- [Provided data]
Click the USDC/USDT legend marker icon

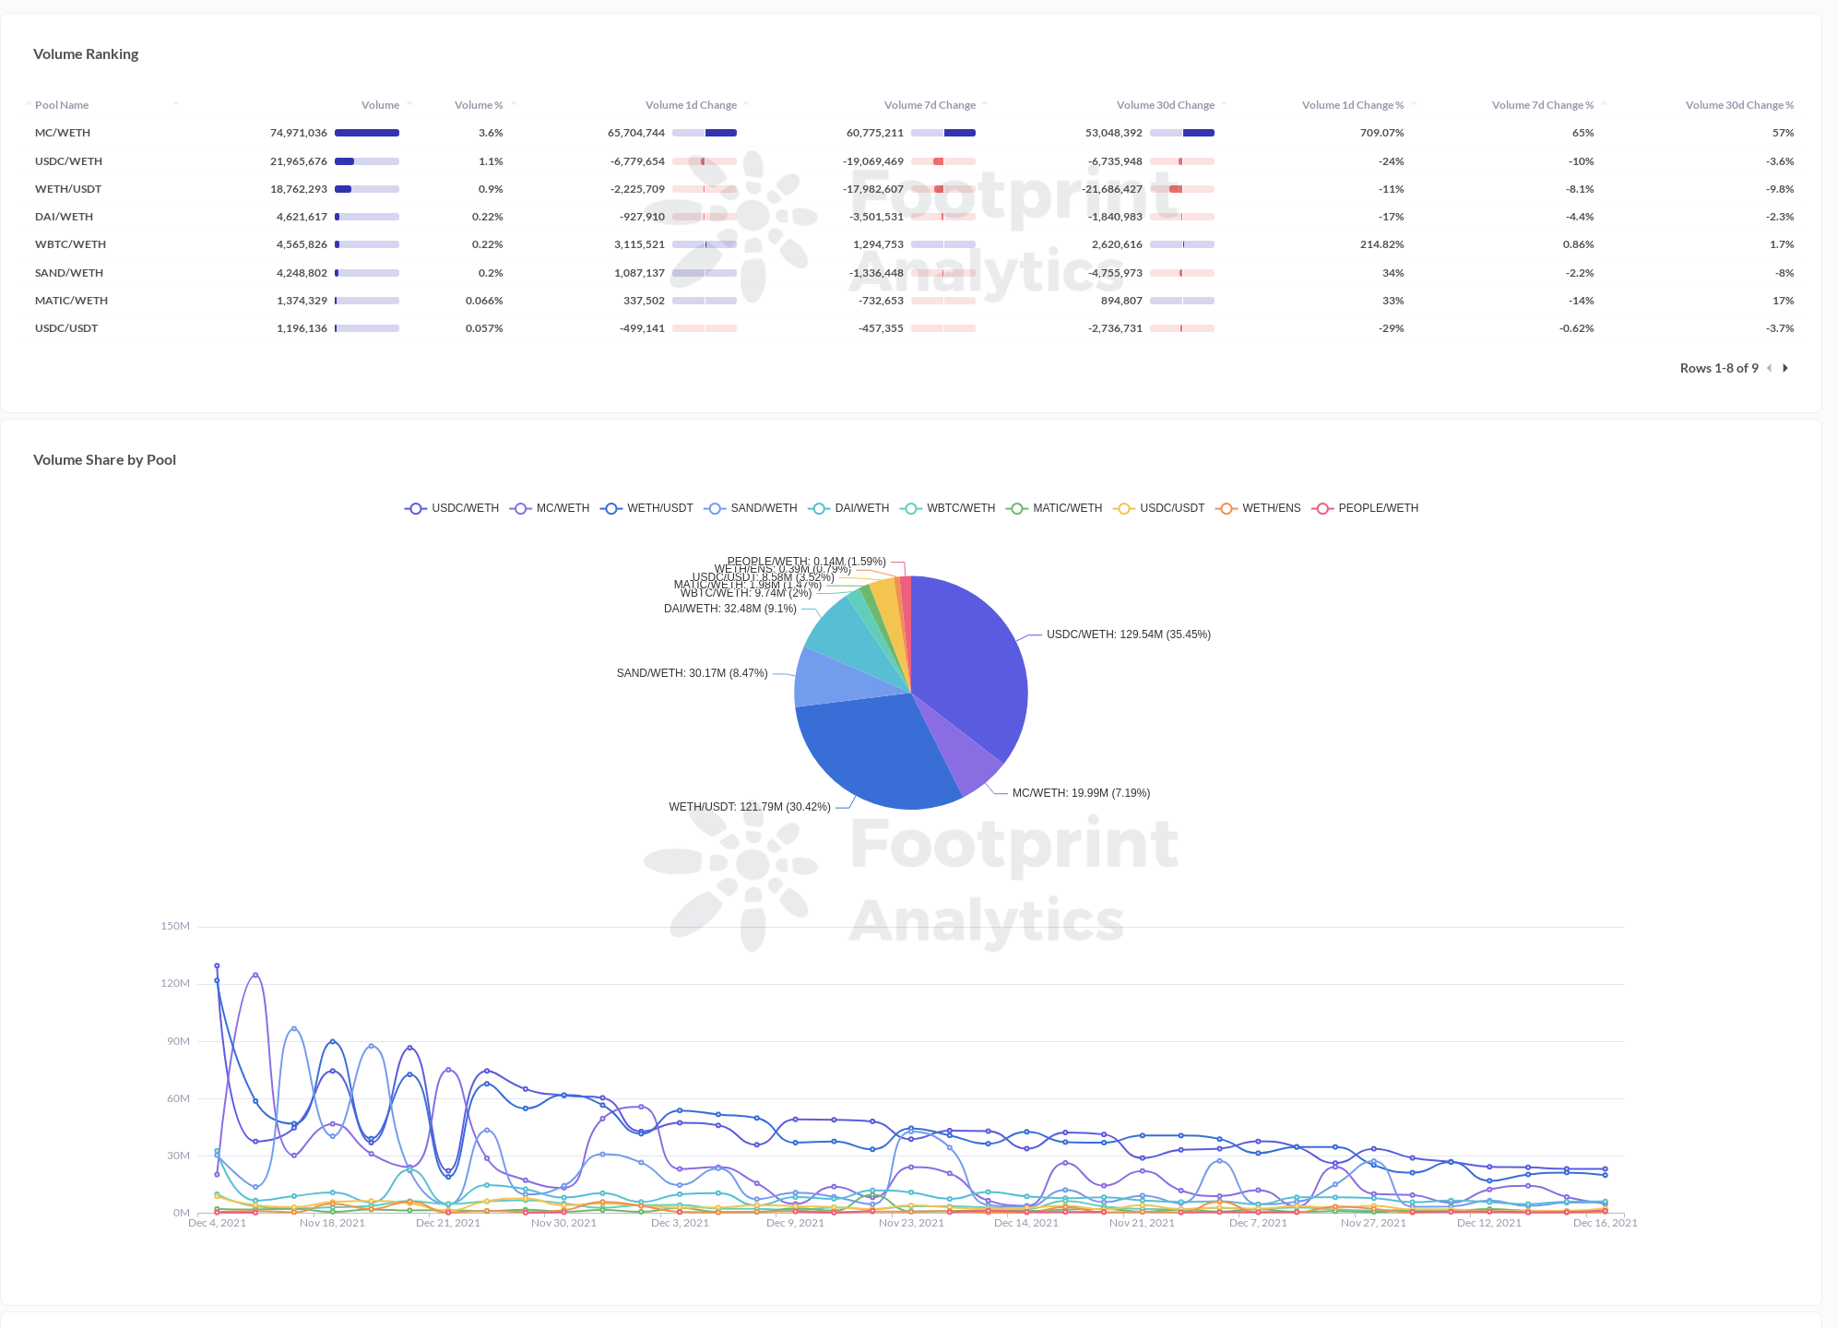(x=1125, y=508)
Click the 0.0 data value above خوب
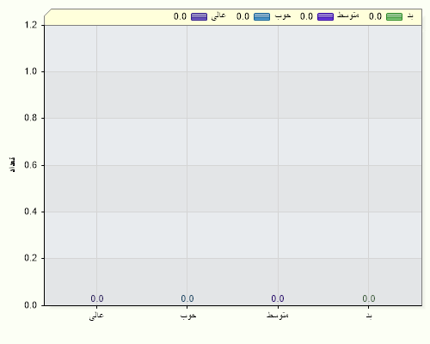Viewport: 430px width, 344px height. coord(187,298)
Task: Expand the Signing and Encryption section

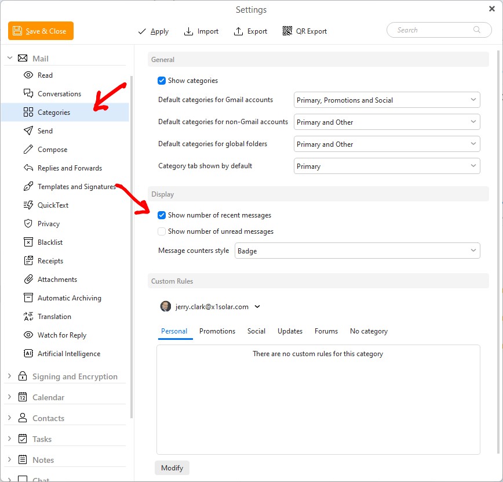Action: click(9, 376)
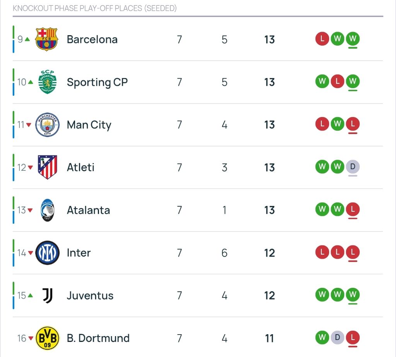Click the Atalanta club crest
Viewport: 396px width, 357px height.
click(x=48, y=210)
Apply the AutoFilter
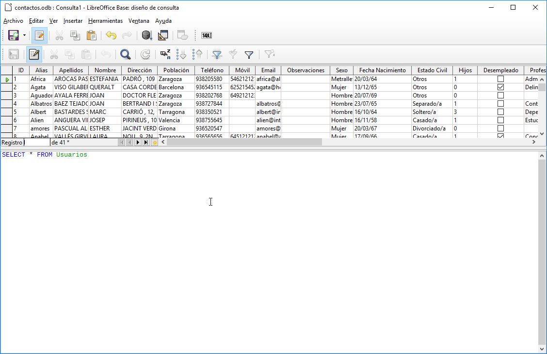 tap(216, 54)
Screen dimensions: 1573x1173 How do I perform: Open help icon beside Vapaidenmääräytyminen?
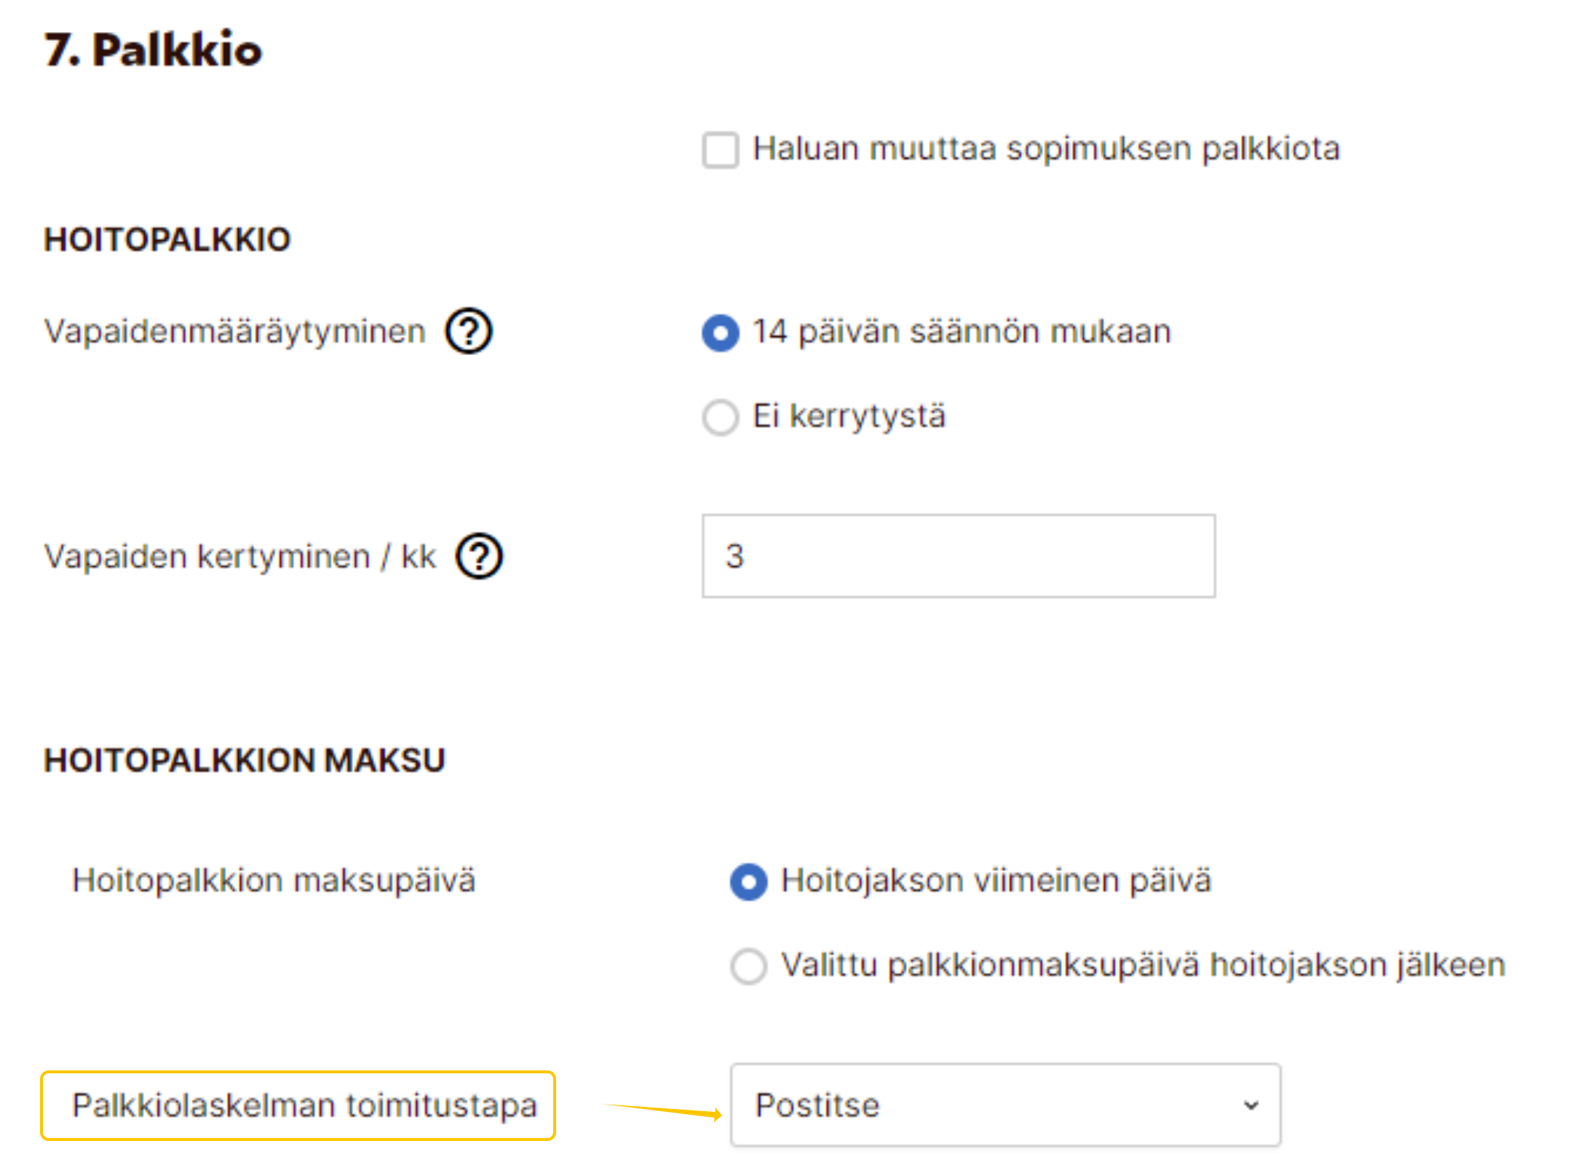pyautogui.click(x=469, y=332)
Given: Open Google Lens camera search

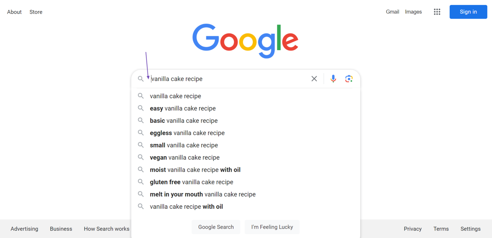Looking at the screenshot, I should (349, 79).
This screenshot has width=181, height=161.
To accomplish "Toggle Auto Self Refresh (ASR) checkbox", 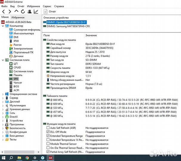I will tap(48, 128).
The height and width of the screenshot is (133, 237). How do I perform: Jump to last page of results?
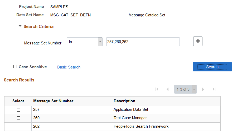click(x=214, y=89)
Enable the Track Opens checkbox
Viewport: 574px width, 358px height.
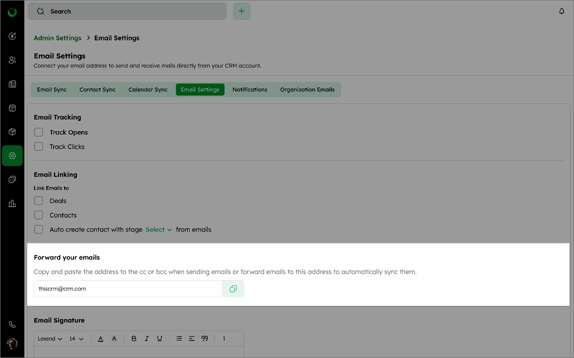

- [Requirements] Collect every line in the data above that contains the word "perform".

- [Final answer]
Screen dimensions: 1573x1173 How do I perform: Open help icon beside Vapaidenmääräytyminen?
The height and width of the screenshot is (133, 237). How do I perform: Jump to last page of results?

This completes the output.